# [Brief]
Gather each line in the entries that includes the string "height".
*** Given records ***
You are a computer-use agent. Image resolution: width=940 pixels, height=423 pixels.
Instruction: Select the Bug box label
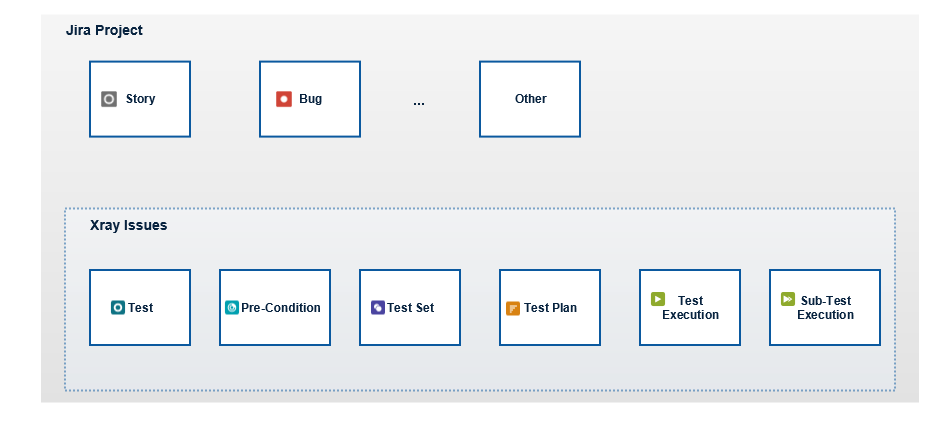coord(311,99)
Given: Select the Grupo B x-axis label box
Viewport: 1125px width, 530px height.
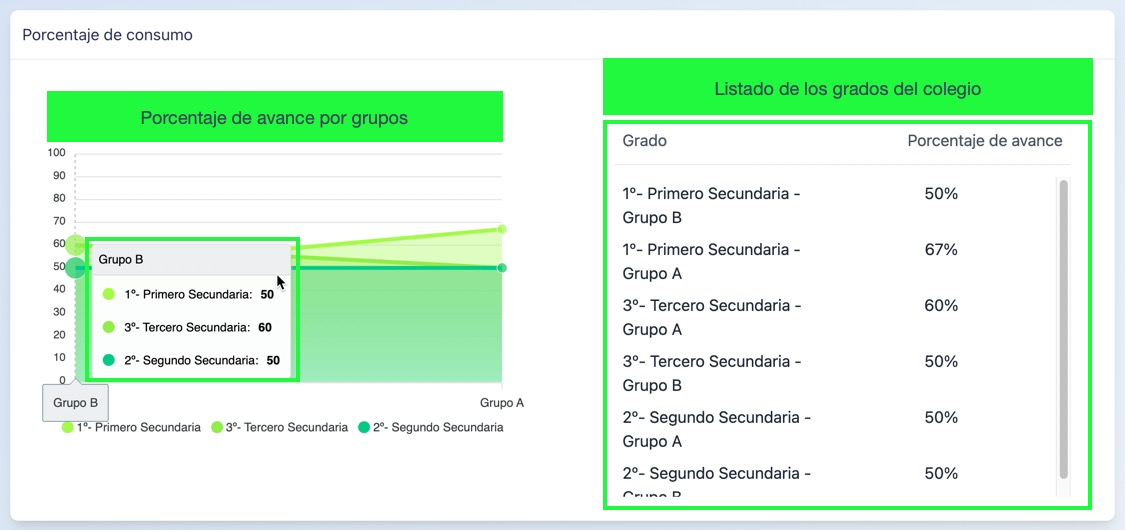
*** End of Given records ***
# [Answer for this exercise]
You are a computer-use agent. Image resolution: width=940 pixels, height=423 pixels.
Viewport: 1125px width, 530px height.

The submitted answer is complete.